▸ **Tasks to carry out**
1 - Answer these questions about the article on periods in space below:
(a) Who became the first American woman in space?
(b) What number of tampons did engineers ask her about for a week in space?
(c) In which journal did Varsha Jain and Virginia Wotring publish their study?
2 - Transcribe the part of the article on periods in space from "The engineers were" up to and including "float quickly away.".
3 - Go on with the article on periods in space, starting right after its final sentence.

▸ **Supplied passage**

==*==

Cat’s Eye Nebula NASA, ESA, HEIC, and The Hubble Heritage Team (STScI/AURA)

How Do Women Deal With Having a Period … in Space?

ByErika Engelhaupt
April 22, 2016
4 min read

Sally Ride’s tampons might be the most-discussed tampons in the world. Before Ride became the first American woman in space, scientists pondered her tampons, weighed them, and NASA’s professional sniffer smelled them—better to take deodorized or non-deodorized?—to make sure they wouldn’t smell too strongly in a confined space capsule. Engineers considered exactly how many she might need for a week in space. (Is 100 the right number?, they famously asked her. No, Ride said. That is not the right number.)

The engineers were trying to be thoughtful, though; reportedly they packed the tampons with their strings connected so that they wouldn’t float away. I imagine Sally Ride’s tampons hovering like sausage links in the space shuttle, and wonder if the male astronauts ever came across them and, embarrassed, tried to float quickly away.

All this is to say that menstruation clearly made NASA squirm. Before women went into space, there were not only the sadly typical concerns that women would become weepy or unable to function during their periods, but also that the menstrual cycle might somehow break in space. Would the blood come out without gravity to pull it from the womb? Maybe it would all pool up in there, or even flow backward through the fallopian tubes into the abdomen—a frightening condition called retrograde menstruation.

In the end, someone just had to try it and see what happened. And what happened was … nothing much. The uterus is pretty good at expelling its lining sans gravity, it turns out (after all, lying down doesn’t seem to matter much). Dealing with space tampons is something of a nuisance, though, and space cramps aren’t probably any nicer than Earth cramps. So now scientists have raised a possibility for female astronauts that has only begun to occur to most women—maybe we don’t need to have periods at all.

We have the technology. A combined oral contraceptive, or the pill, used continuously (without taking a week off to induce menstrual flow) is currently the best and safest choice for astronauts who prefer not to menstruate during missions, says Varsha Jain, a gynecologist and visiting professor at King’s College London. She and her colleague Virginia Wotring, who as NASA’s chief pharmacologist was asked to suggest the best contraceptive, published a study of space menses Tuesday in the journal Microgravity. Contraceptive implants and IUDs are options, too, but the pill already has a good track record in space.

==*==

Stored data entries
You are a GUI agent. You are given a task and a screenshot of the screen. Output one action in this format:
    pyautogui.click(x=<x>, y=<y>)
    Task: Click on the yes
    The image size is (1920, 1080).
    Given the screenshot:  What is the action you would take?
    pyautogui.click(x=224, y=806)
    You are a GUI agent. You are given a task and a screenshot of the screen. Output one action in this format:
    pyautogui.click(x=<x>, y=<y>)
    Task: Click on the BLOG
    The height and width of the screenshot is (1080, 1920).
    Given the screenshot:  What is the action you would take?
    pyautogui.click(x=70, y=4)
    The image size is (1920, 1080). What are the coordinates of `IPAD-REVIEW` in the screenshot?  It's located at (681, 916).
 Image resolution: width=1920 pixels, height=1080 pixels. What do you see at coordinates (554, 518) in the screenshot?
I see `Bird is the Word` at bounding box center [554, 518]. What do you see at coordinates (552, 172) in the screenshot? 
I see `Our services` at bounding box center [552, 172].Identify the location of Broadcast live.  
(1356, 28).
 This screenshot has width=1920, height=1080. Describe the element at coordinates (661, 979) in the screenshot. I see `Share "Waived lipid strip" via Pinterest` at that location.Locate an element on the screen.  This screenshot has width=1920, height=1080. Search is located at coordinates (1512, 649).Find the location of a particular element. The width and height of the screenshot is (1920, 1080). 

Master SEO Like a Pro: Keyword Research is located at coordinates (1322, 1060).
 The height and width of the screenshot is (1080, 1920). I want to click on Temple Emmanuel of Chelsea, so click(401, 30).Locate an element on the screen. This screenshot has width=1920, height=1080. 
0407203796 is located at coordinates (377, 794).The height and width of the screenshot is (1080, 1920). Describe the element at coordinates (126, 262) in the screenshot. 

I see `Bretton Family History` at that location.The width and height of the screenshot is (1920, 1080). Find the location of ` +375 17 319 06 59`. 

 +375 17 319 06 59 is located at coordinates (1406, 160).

==*==

▸ **Task answers**
1 -
(a) Sally Ride
(b) 100
(c) Microgravity

2 -
The engineers were trying to be thoughtful, though; reportedly they packed the tampons with their strings connected so that they wouldn’t float away. I imagine Sally Ride’s tampons hovering like sausage links in the space shuttle, and wonder if the male astronauts ever came across them and, embarrassed, tried to float quickly away.

3 -
In fact, not only have female astronauts already tried out the continuous-pill method (to much less fanfare than Sally Ride’s space tampons), but more women on Earth are opting out of periods too. Polls suggest that about a third of women feel they need to have a monthly period because it seems “natural” and reassures them they’re not pregnant, Jain says, but the bleeding that occurs during the week off the pill isn’t necessary, or even particularly natural. Women who take the pill continuously don’t build up a uterine lining that needs to be shed. And having a flow doesn’t ensure you’re not pregnant.

“It’s completely safe to suppress the menstrual cycle,” Jain says. Of course, the pill does come with some risks—blood clots in the legs and lungs are a main concern. But Jain says that studies have found no difference in health risks for taking the pill continuously compared with taking it for three weeks at a time.

For long-term space travel, there are added benefits of skipping the flow. “The waste disposal systems onboard the U.S. side of the International Space Station that reclaim water from urine were not designed to handle menstrual blood,” Jain and Wotring write. A woman spending three years in space, say to go to Mars and back, would need about 1,100 pills, which adds some weight to a mission, but is less unwieldy than all those tampons.

As with many aspects of female physiology, there’s still much we don’t know. Could an IUD be shifted by the high Gs astronauts experience during launch? Would an implant under the skin catch on a spacesuit? There’s no reason to think so, but no one has tried it.